What to do ::
Would you copy all lines in the data that contain the word "agent"?

Supplied information ::

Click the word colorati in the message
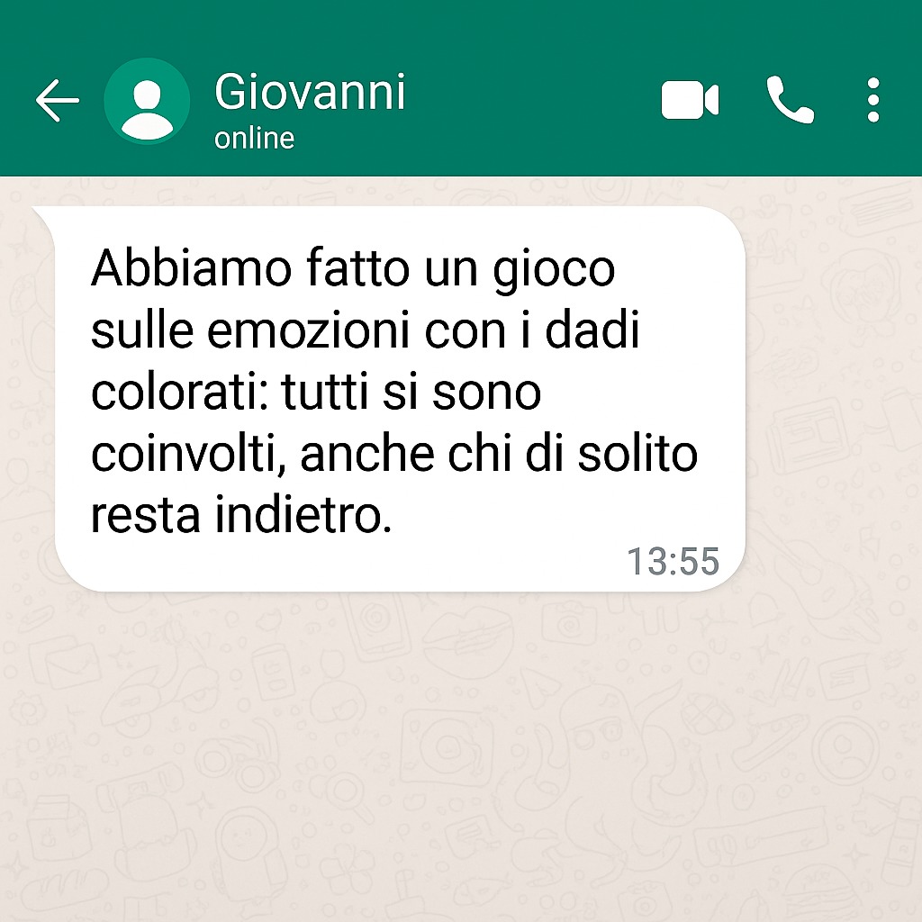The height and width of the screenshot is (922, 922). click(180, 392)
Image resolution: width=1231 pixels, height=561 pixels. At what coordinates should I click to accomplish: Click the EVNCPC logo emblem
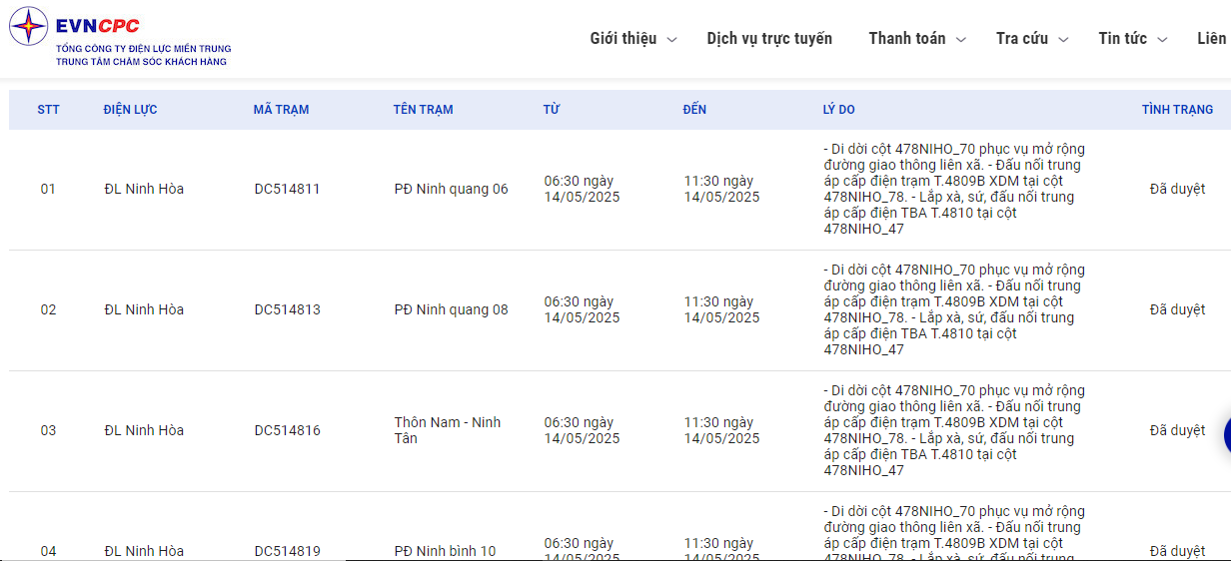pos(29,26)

--

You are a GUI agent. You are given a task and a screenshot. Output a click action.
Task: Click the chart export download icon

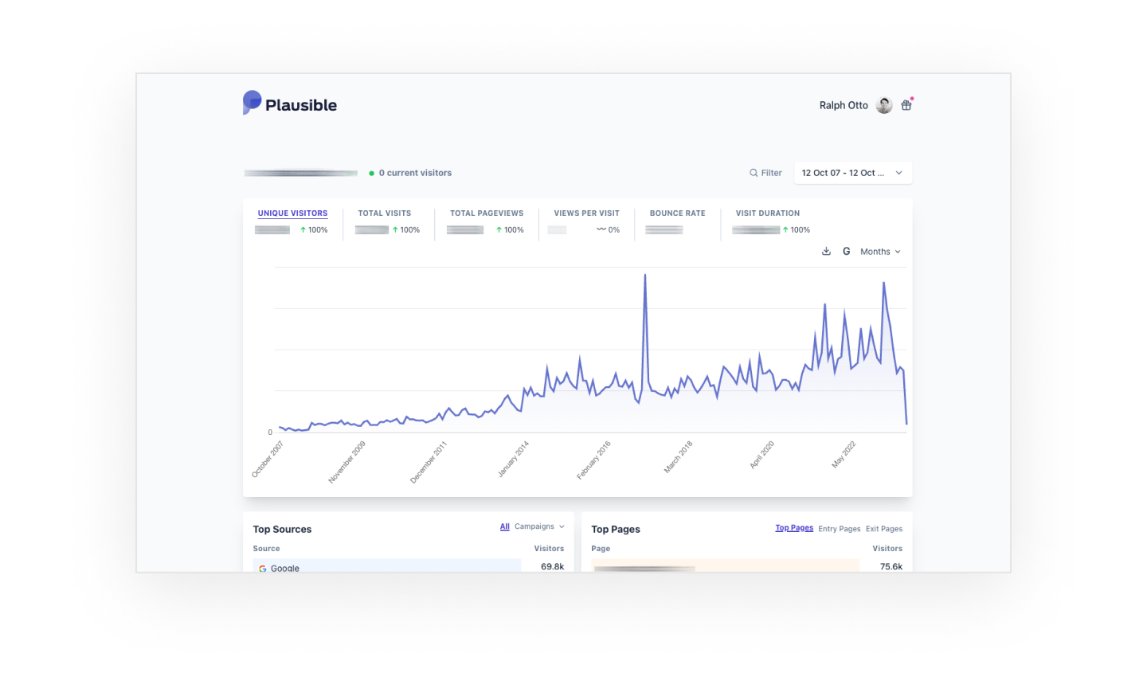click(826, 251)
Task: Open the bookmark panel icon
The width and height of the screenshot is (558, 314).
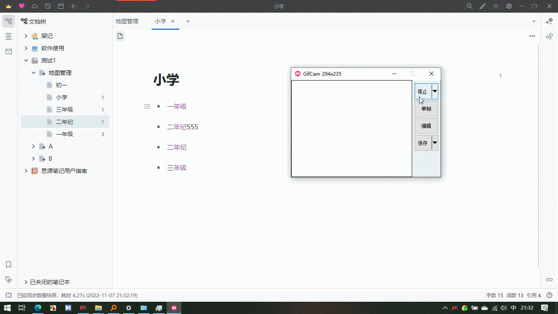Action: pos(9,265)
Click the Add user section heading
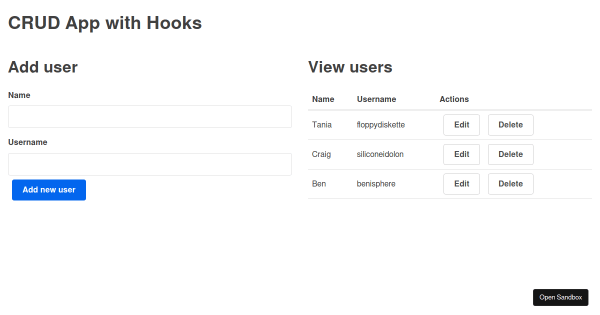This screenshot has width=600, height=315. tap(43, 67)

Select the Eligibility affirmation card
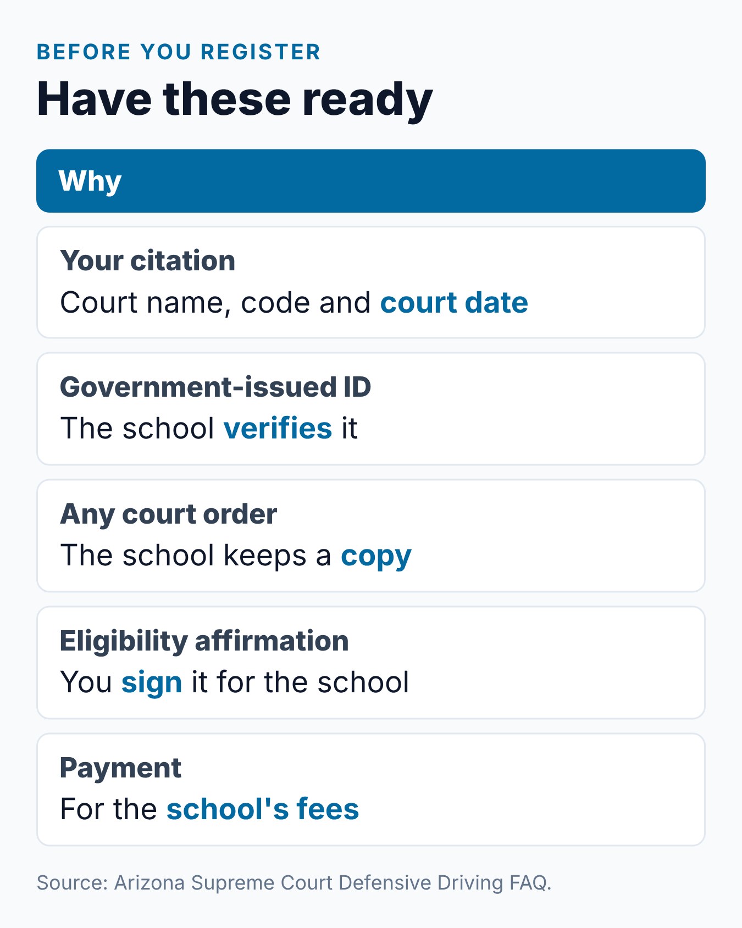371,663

==

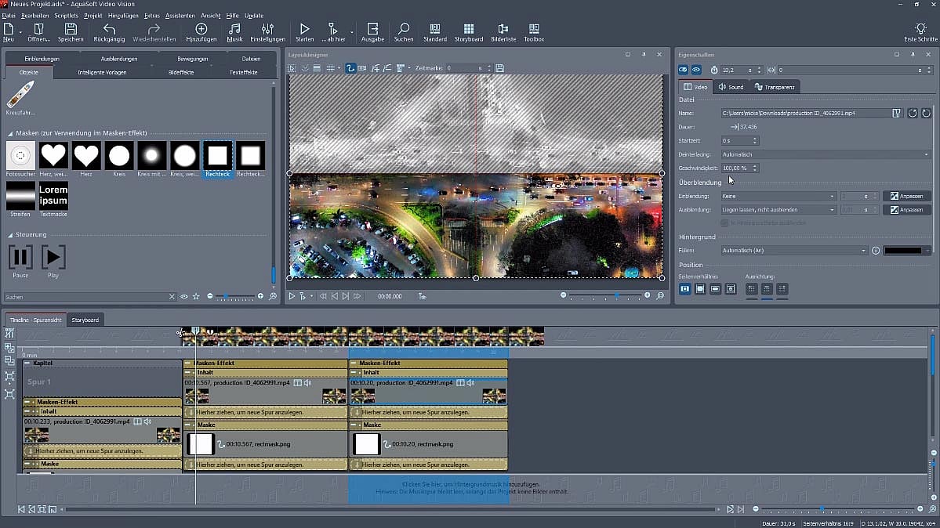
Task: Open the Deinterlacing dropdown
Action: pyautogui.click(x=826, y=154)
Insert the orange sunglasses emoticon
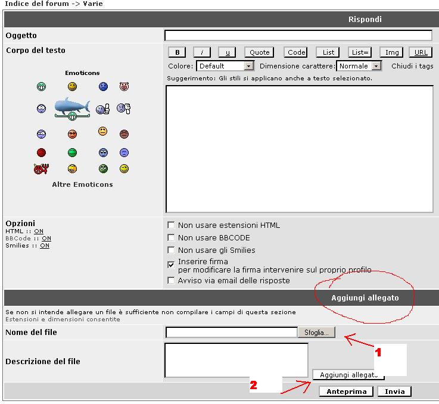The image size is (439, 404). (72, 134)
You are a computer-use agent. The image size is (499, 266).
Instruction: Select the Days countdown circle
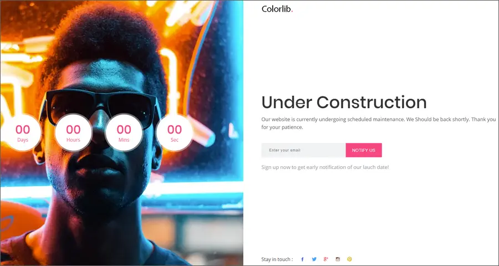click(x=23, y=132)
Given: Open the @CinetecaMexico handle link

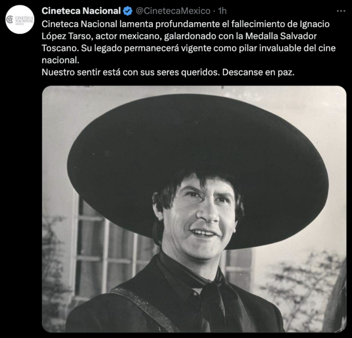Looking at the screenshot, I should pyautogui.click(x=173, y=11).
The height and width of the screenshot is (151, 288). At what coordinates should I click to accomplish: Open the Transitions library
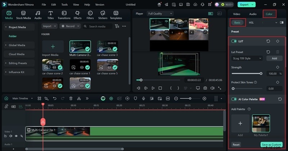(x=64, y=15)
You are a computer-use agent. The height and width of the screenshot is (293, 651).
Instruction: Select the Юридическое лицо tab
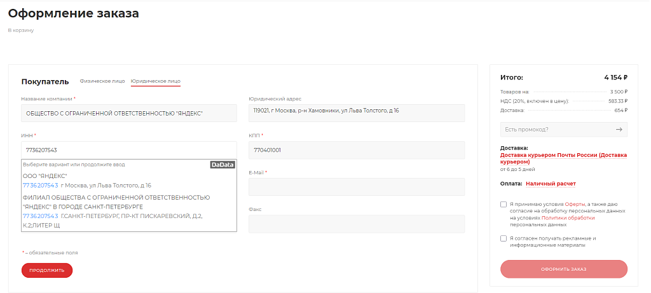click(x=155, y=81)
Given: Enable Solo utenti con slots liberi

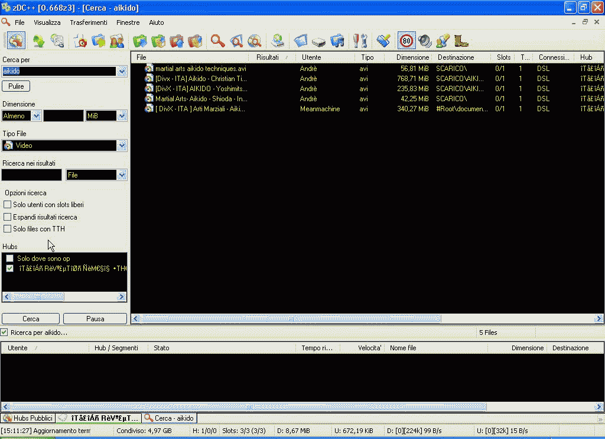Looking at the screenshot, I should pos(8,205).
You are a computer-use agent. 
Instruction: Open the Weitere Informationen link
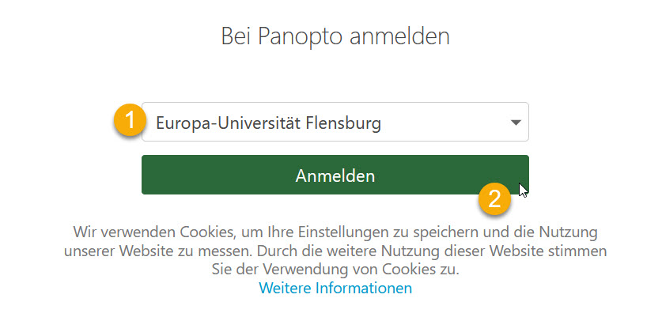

Output ::
You are a GUI agent. You are given a task and a screenshot. Output a click action.
You are a computer-use agent. The image size is (499, 266).
You are a computer-use agent. The height and width of the screenshot is (293, 651).
You are a computer-use agent. 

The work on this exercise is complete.